Here are some step by step instructions on performing a Ping Test:

Windows XP/Vista/Windows 7:

  1. Click the START button on the lower left-hand hand side of your screen.
  2. Click RUN (Windows XP) or Click in the text box that has the text ‘Start Programs and Files‘ (Windows Vista and 7).
  3. Type ‘cmd‘ in the text box and click OK. In Windows Vista and Windows 7 you simply press the Enter/Return key on your keyboard.
  4. A black window will appear that looks something like this…

    windows-cmd-1

  5. Then, type the command as follows: ping x.x.x.x (eg: ping 192.168.1.254).
  6. Your screen should look something like this…

    windows-cmd-2

  7. Once the ping test has completed, you will need to send this data to OntheNet for analysis.To do this you can press the Print Screen button on your keyboard (this will take a snap shot of your screen) and then paste this into Microsoft Paint.
  8. Attach the screen capture and email your results to support@onthenet.com.au.

Macintosh:

  1. On the menu running across the top section of your Macintosh, Click on the GO menu.

    ping-mac-1

  2. Click UTILITIES.
  3. Click on NETWORK UTILITY.

    ping-mac-2

  4. From here, Click on the PING Tab.

    ping-mac-3

  5. Where it is labled ‘Please enter the Network Address to Ping’, Enter an IP Address or a Website Address.
  6. You will have a choice of sending an unlimited number of pings OR sending only a certain amount of pings (the default being 10).
  7. Choose the amount that is righ for you, and then click the PING button to start the process.
  8. Once the ping test has completed, you will need to send this data to OntheNet for analysis.To do this, copy the data in the the text box and then paste this data into a new email.
  9. Address the email to support@onthenet.com.au – Technical Support will then either analyze this data or escalate this information to an Engineer.

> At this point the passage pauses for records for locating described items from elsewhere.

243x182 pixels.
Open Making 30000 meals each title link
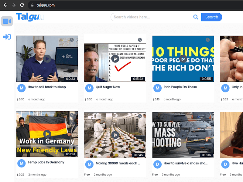click(x=118, y=163)
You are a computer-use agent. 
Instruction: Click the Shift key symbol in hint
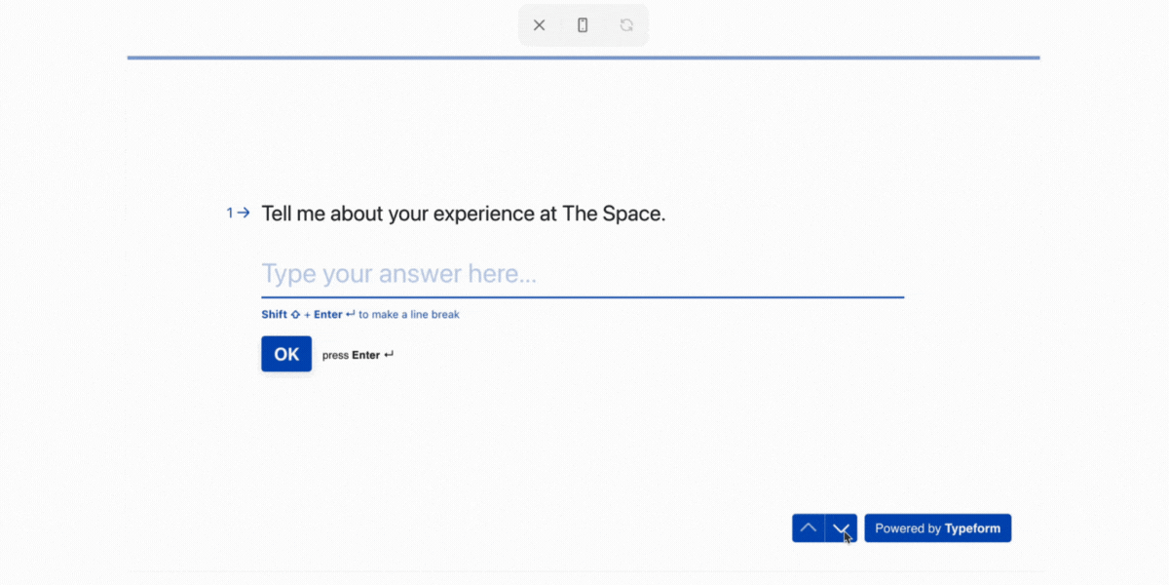click(295, 315)
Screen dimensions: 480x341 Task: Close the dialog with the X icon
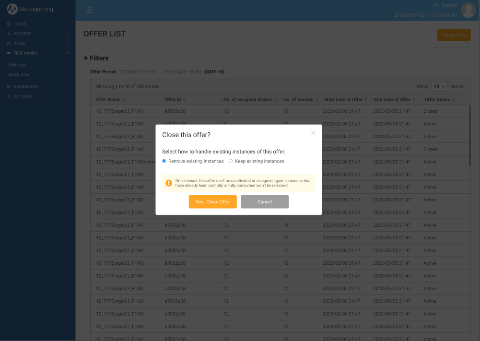313,133
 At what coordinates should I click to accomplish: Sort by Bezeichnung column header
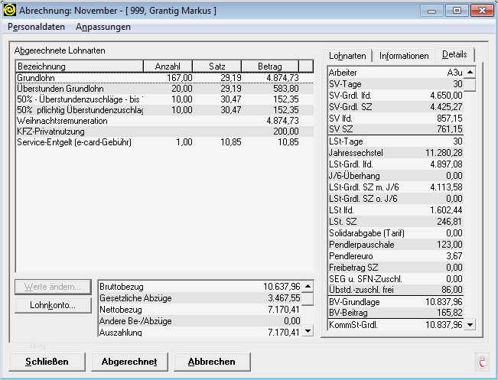coord(79,67)
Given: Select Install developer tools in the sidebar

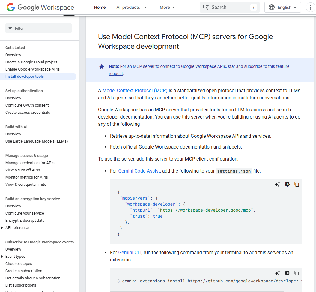Looking at the screenshot, I should pyautogui.click(x=24, y=76).
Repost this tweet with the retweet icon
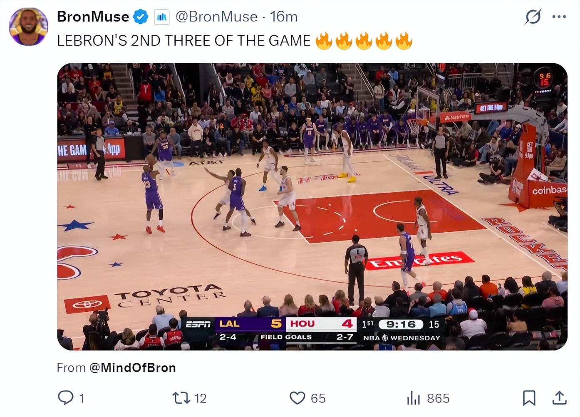Screen dimensions: 580x417 pyautogui.click(x=181, y=398)
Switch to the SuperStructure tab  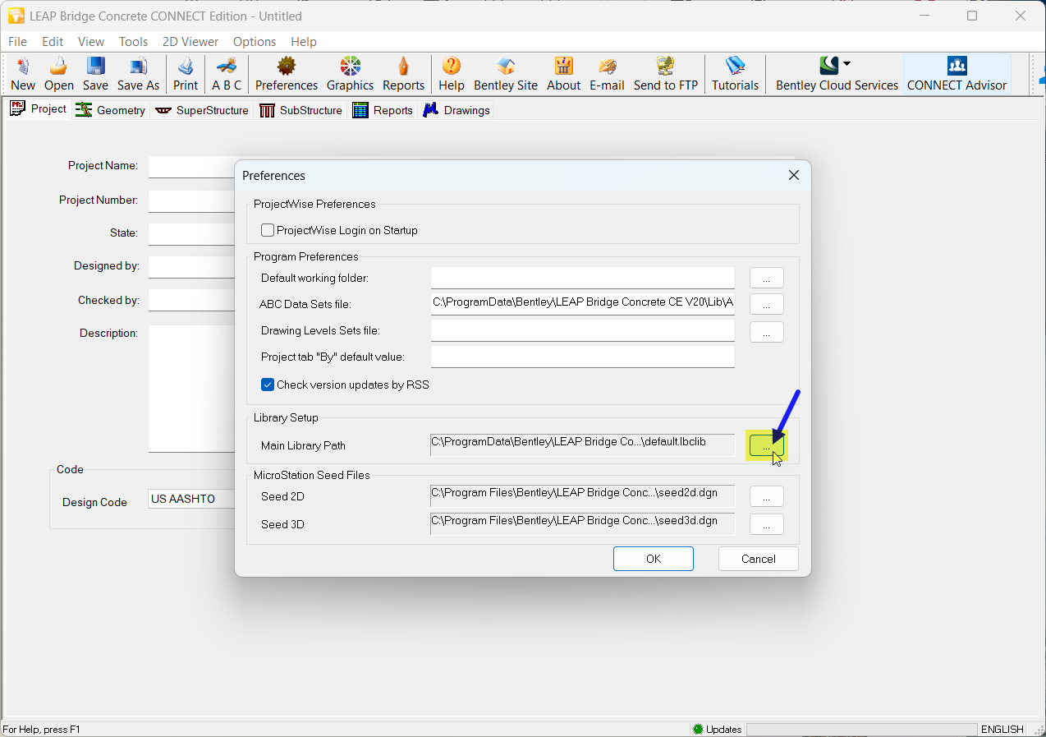click(x=202, y=110)
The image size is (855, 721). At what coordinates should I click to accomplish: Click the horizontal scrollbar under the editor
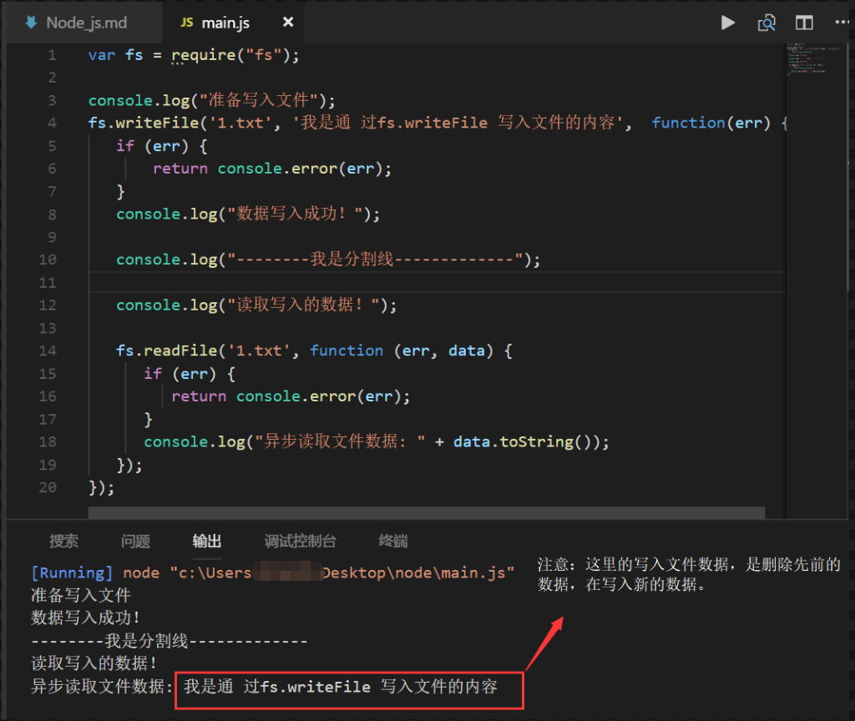pyautogui.click(x=426, y=513)
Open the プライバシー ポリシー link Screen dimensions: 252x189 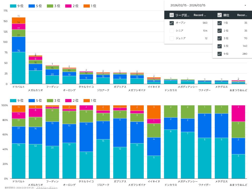pos(47,188)
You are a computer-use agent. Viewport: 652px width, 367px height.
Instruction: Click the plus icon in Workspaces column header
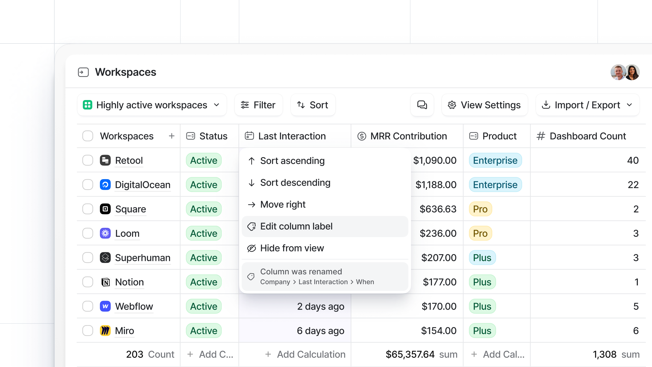pos(171,136)
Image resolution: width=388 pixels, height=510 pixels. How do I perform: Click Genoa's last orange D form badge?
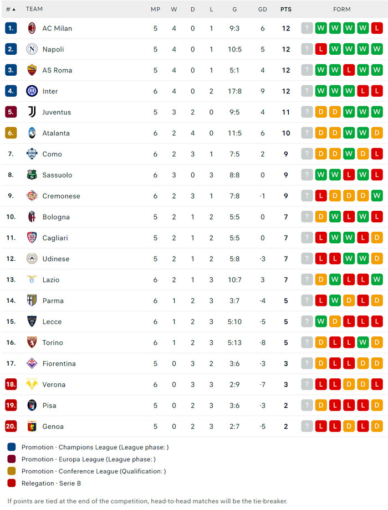[377, 426]
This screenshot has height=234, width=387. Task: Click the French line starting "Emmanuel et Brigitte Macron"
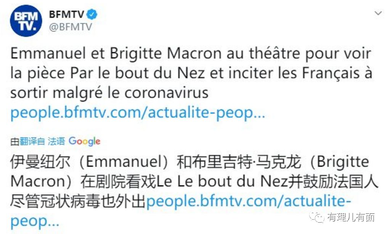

A trace route is useful to determine the path that Internet Data takes across a network and their response times. There are many scenarios where this kind of test can become useful.

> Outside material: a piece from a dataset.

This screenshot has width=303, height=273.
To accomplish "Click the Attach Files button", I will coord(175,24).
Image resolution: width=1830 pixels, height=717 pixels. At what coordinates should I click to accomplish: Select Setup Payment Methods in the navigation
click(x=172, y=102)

Here are some step by step instructions on performing a Trace Route Test:

Windows XP/Vista/Windows 7:

  1. Click the START button on the lower left-hand hand side of your screen.
  2. Click RUN (Windows XP) or Click in the text box that has the text ‘Start Programs and Files‘ (Windows Vista and 7).
  3. Type ‘cmd‘ in the text box and click OK. In Windows Vista and Windows 7 you simply press the Enter/Return key on your keyboard.
  4. A black window will appear that looks something like this…

    windows-cmd-1

  5. Then, type the command as follows: traceroute x.x.x.x (eg: traceroute 66.102.11.99 OR traceroute www.google.com).
  6. Your screen should look something like this…

    windows-traceroute-2

  7. Once the trace route test has completed, you will need to send this data to OntheNet for analysis.To do this you can press the Print Screen button on your keyboard (this will take a snap shot of your screen) and then paste this into Microsoft Paint.
  8. Attach the screen capture and email your results to support@onthenet.com.au.

Macintosh:

  1. On the menu running across the top section of your Macintosh, Click on the GO menu.

    ping-mac-1

  2. Click UTILITIES.
  3. Click on NETWORK UTILITY.

    ping-mac-2

  4. From here, Click on the Traceroute Tab.

    ping-mac-3

  5. Where it is labled ‘Please enter the Network Address to trace an internet route to..’, Enter an IP Address or a Website Address.
  6. Click the TRACE button to start the process.
  7. Once the trace test has completed, you will need to send this data to OntheNet for analysis.To do this, copy the data in the the text box and then paste this data into a new email.